- Text excerpt:

····················

SECURITIES AND EXCHANGE COMMISSION

Washington, D.C. 20549

 

 

 

FORM 8-K

 

 

 

CURRENT REPORT

Pursuant to Section 13 or 15(d) of the Securities Exchange Act of 1934

 

Date of Report: May 31, 2022

 

ALTITUDE INTERNATIONAL HOLDINGS, INC.

(Exact name of Registrant as specified in its Charter)

 

New York   000-55639   13-3778988

(State or Other Jurisdiction

of Incorporation)

 

(Commission

File Number)

 

(I.R.S. Employer

Identification No.)

 

4500 SE Pine Valley Street, Port Saint Lucie, FL 34952

(Address of Principal Executive Offices)

 

(772) 323-0625

(Registrant’s Telephone Number, including area code)

 

Check the appropriate box below if the Form 8-K filing is intended to simultaneously satisfy the filing obligation of the Registrant under any of the following provisions (see general instruction A.2. below):

 

Written communications pursuant to Rule 425 under the Securities Act (17 CFR 230.425)
   
Soliciting material pursuant to Rule 14-a-12 under the Exchange Act (17 CFR 240.14a-12)
   
Pre-commencement communications pursuant to Rule 14d-2(b) under the Exchange Act (17 CFR 240.14d-2(b))
   
Pre-commencement communications pursuant to Rule 13e-4(c) under the Exchange Act (17 CFR 240.13e-4(c))

 

Securities registered pursuant to Section 12(b) of the Act: None.

 

Title of each class   Trading Symbols(s)  

Name of each exchange on which registered

N/A   N/A   N/A

 

Indicate by check mark whether the registrant is an emerging growth company as defined in Rule 405 of the Securities Act of 1933 (§230.405 of this chapter) or Rule 12b-2 of the Securities Exchange Act of 1934 (§240.12b-2 of this chapter).

····················

- Record excerpts:
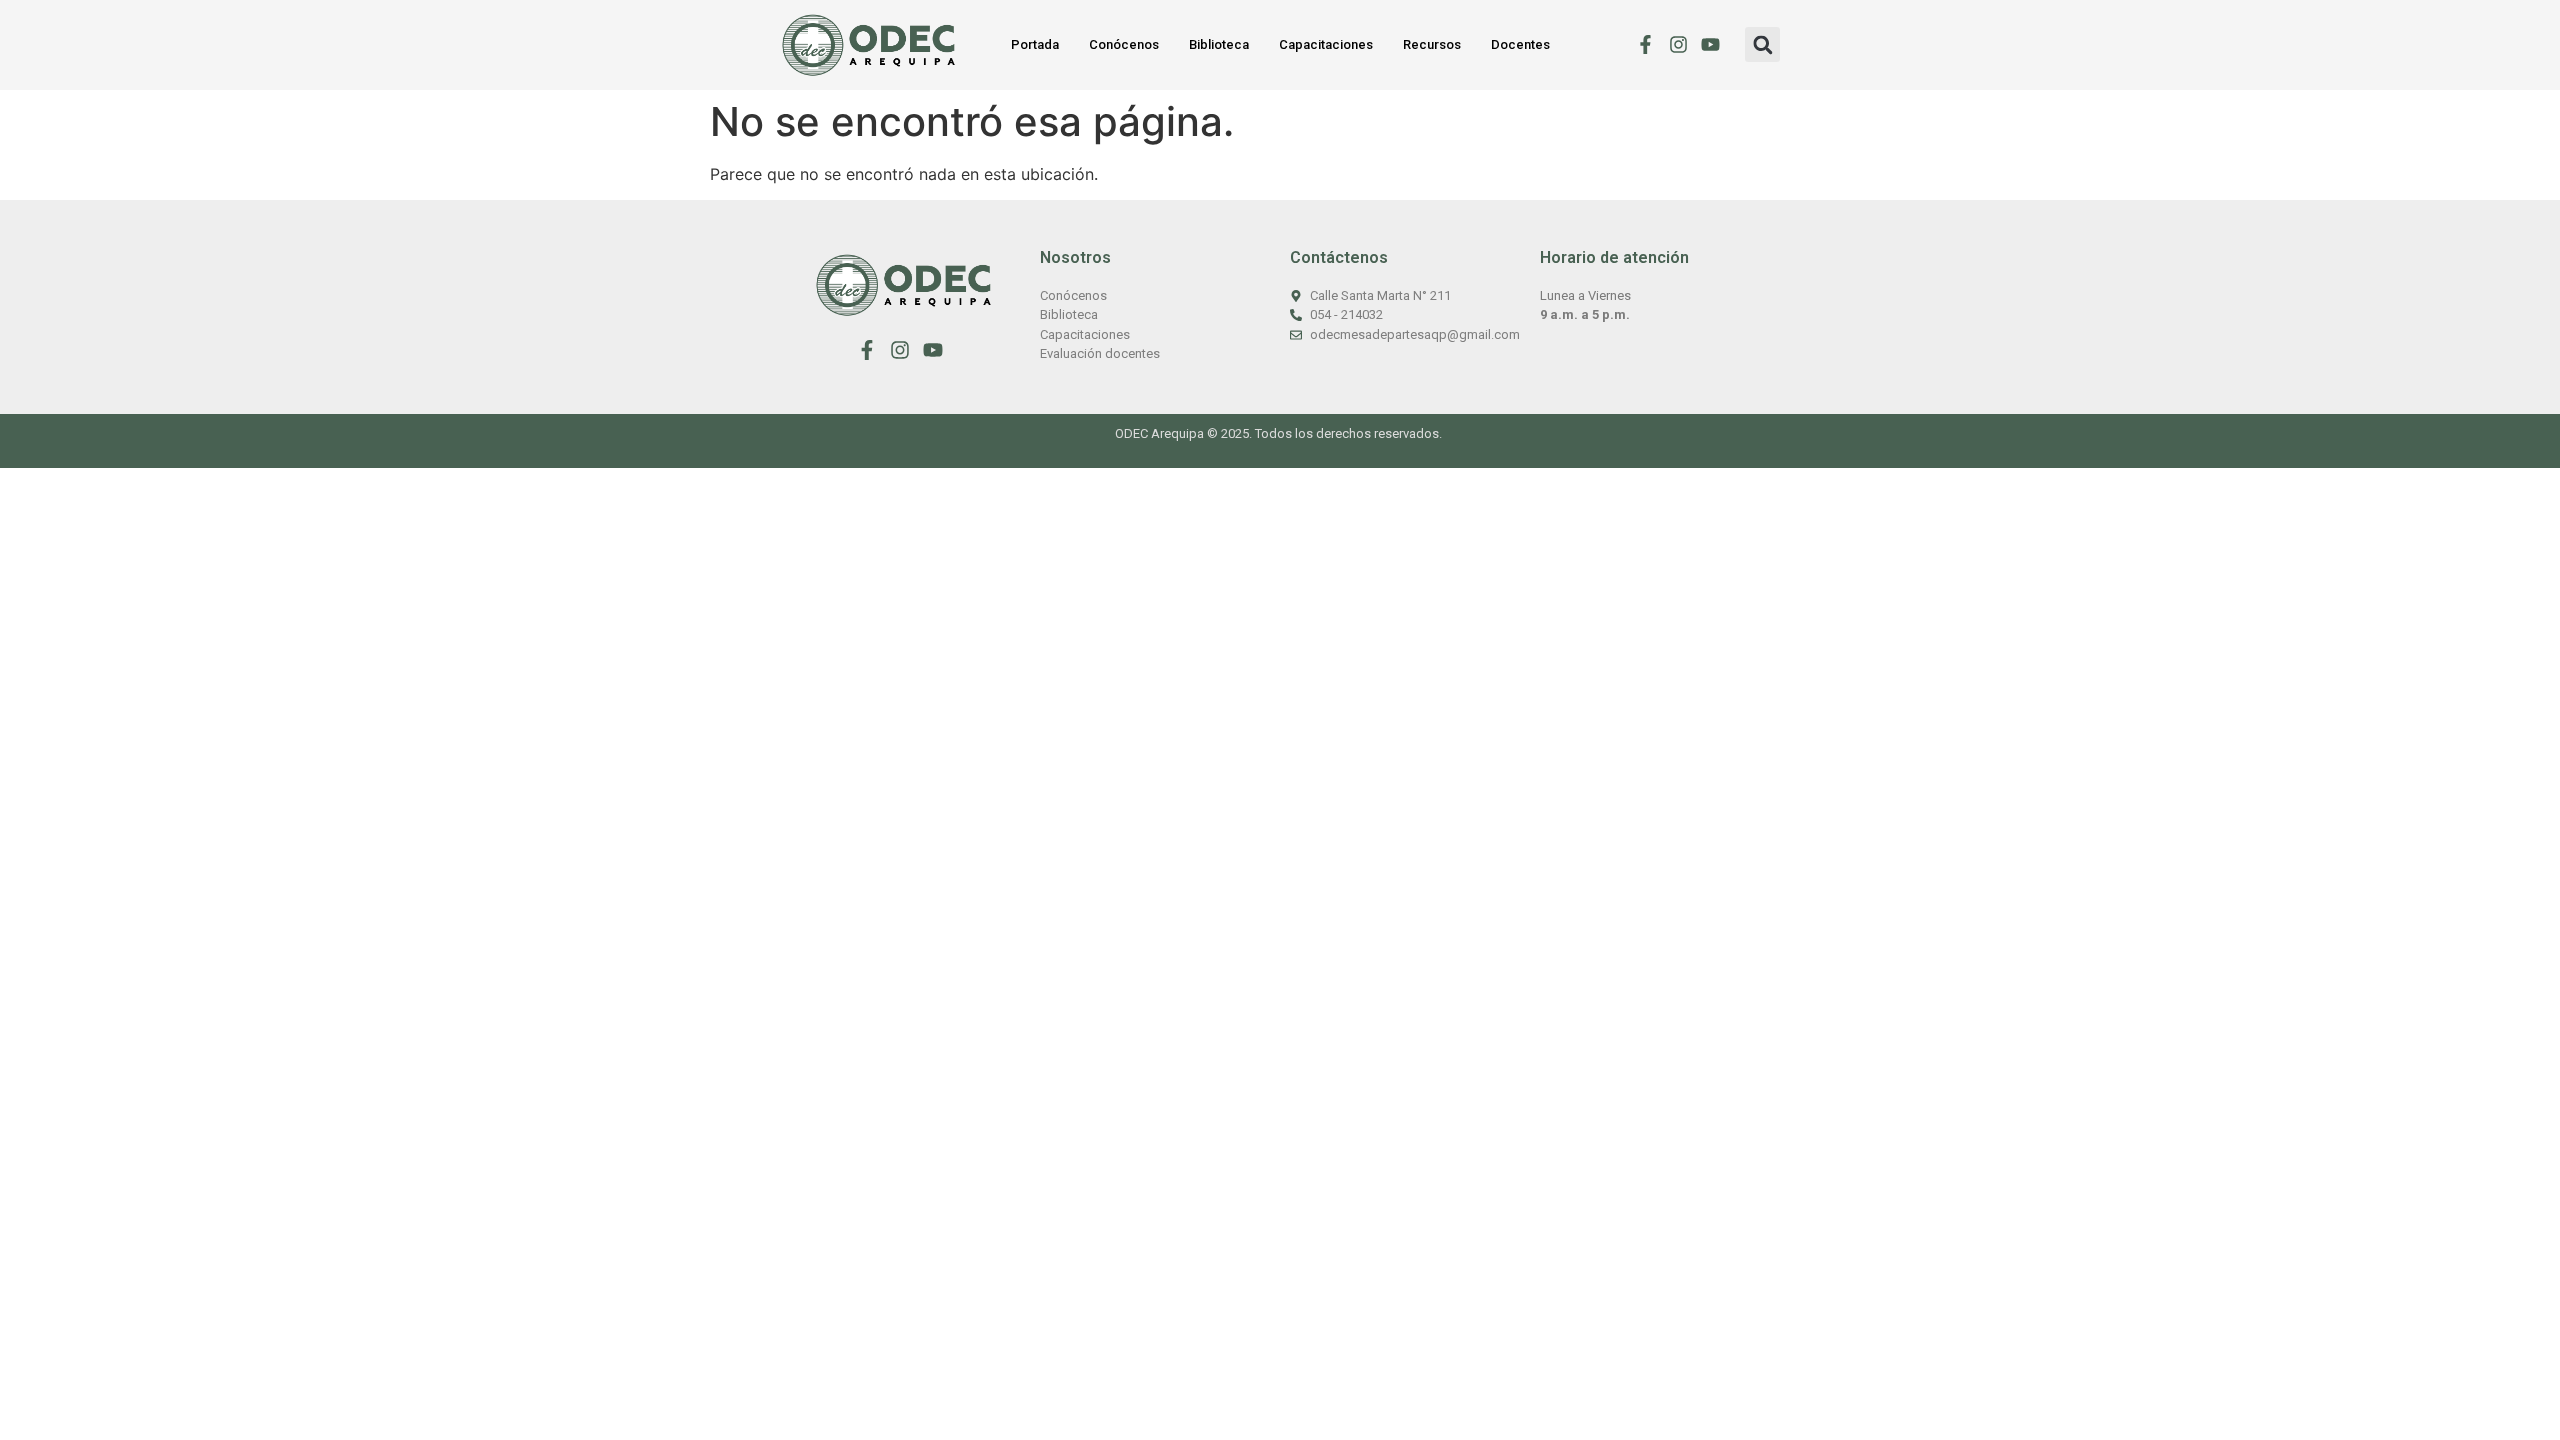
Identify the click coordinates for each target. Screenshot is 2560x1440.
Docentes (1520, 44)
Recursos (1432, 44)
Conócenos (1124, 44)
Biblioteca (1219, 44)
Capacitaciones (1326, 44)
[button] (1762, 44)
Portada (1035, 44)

····················

- Tasks to carry out:
1. According to the Form 8-K excerpt, where are the registrant's principal executive offices?
2. Transcribe the stretch of the Form 8-K excerpt from "Pre-commencement communications pursuant to Rule 14d-2(b)" through "(17 CFR 240.13e-4(c))".
3. Pick up the Form 8-K excerpt after its final sentence and continue writing it.
The listing is separate material with no connection to the Form 8-K excerpt.

- Results:
1. 4500 SE Pine Valley Street, Port Saint Lucie, FL 34952

2.
Pre-commencement communications pursuant to Rule 14d-2(b) under the Exchange Act (17 CFR 240.14d-2(b))
   
Pre-commencement communications pursuant to Rule 13e-4(c) under the Exchange Act (17 CFR 240.13e-4(c))

3.
If an emerging growth company, indicate by check mark if the registrant has elected not to use the extended transition period for complying with any new or revised financial accounting standards provided pursuant to Section 13(a) of the Exchange Act. ☐

 

 

 

 
 

 

Item 1.01 Entry into Definitive Material Agreement.

 

On May 31, 2022, the Company executed a First Addendum to Purchase and Sale Agreement (the “Addendum”) with Sandpiper Resort Properties, Inc. and Holiday Village of Sandpiper, Inc. (collectively, “Sandpiper”), modifying that certain Purchase and Sale Agreement effective as of April 25, 2022 (the “Agreement”) for the purchase by the Company of property in Port Saint Lucie, Florida (the “Property”). The Property being sold is the Property on which the Company’s facilities are currently located and where the Company currently operates and includes approximately 216 acres and approximately 3,000 feet of waterfront property.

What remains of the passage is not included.